━━━ Recorded data ━━━
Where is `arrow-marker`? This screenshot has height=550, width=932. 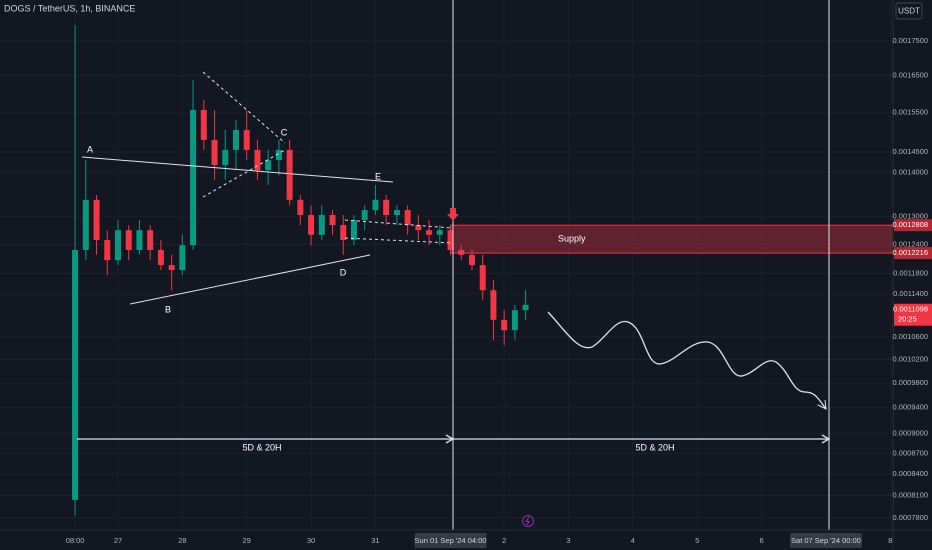
arrow-marker is located at coordinates (453, 214).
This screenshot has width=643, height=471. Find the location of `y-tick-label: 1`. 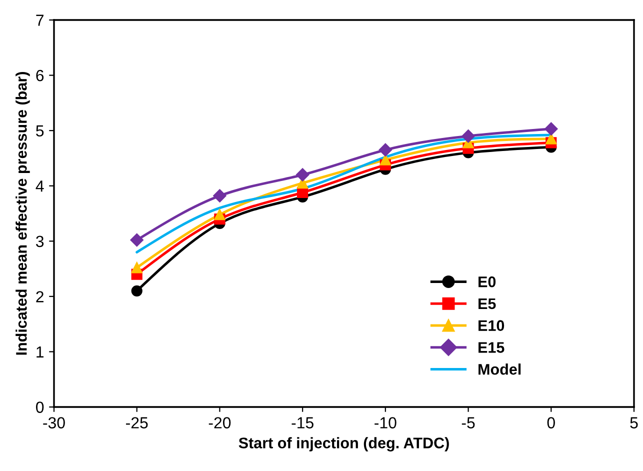

y-tick-label: 1 is located at coordinates (40, 352).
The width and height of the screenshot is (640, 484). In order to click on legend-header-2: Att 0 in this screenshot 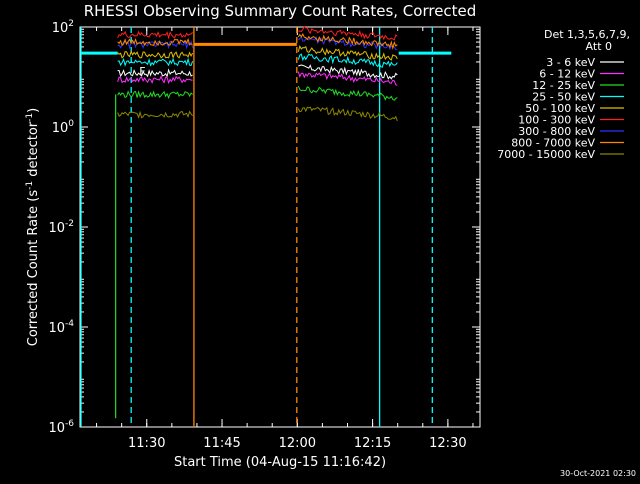, I will do `click(599, 46)`.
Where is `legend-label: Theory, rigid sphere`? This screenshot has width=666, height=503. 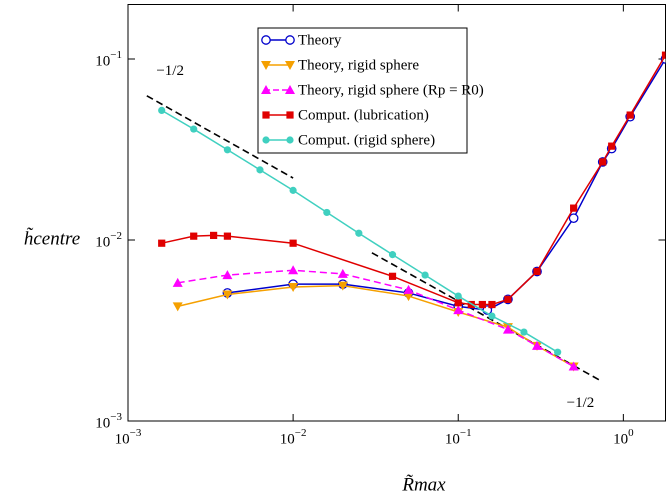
━━━
• What you are asked to do:
Write out the lines from the first line through the line containing "y-tick-label: 1 is", switching every "screenshot" to "image" and changing nothing else. Leave the pictures out of your answer.

• Written answer:
Where is `arrow-marker`? This image has height=550, width=932. 
arrow-marker is located at coordinates (453, 214).
This image has width=643, height=471. Find the location of `y-tick-label: 1`. 

y-tick-label: 1 is located at coordinates (40, 352).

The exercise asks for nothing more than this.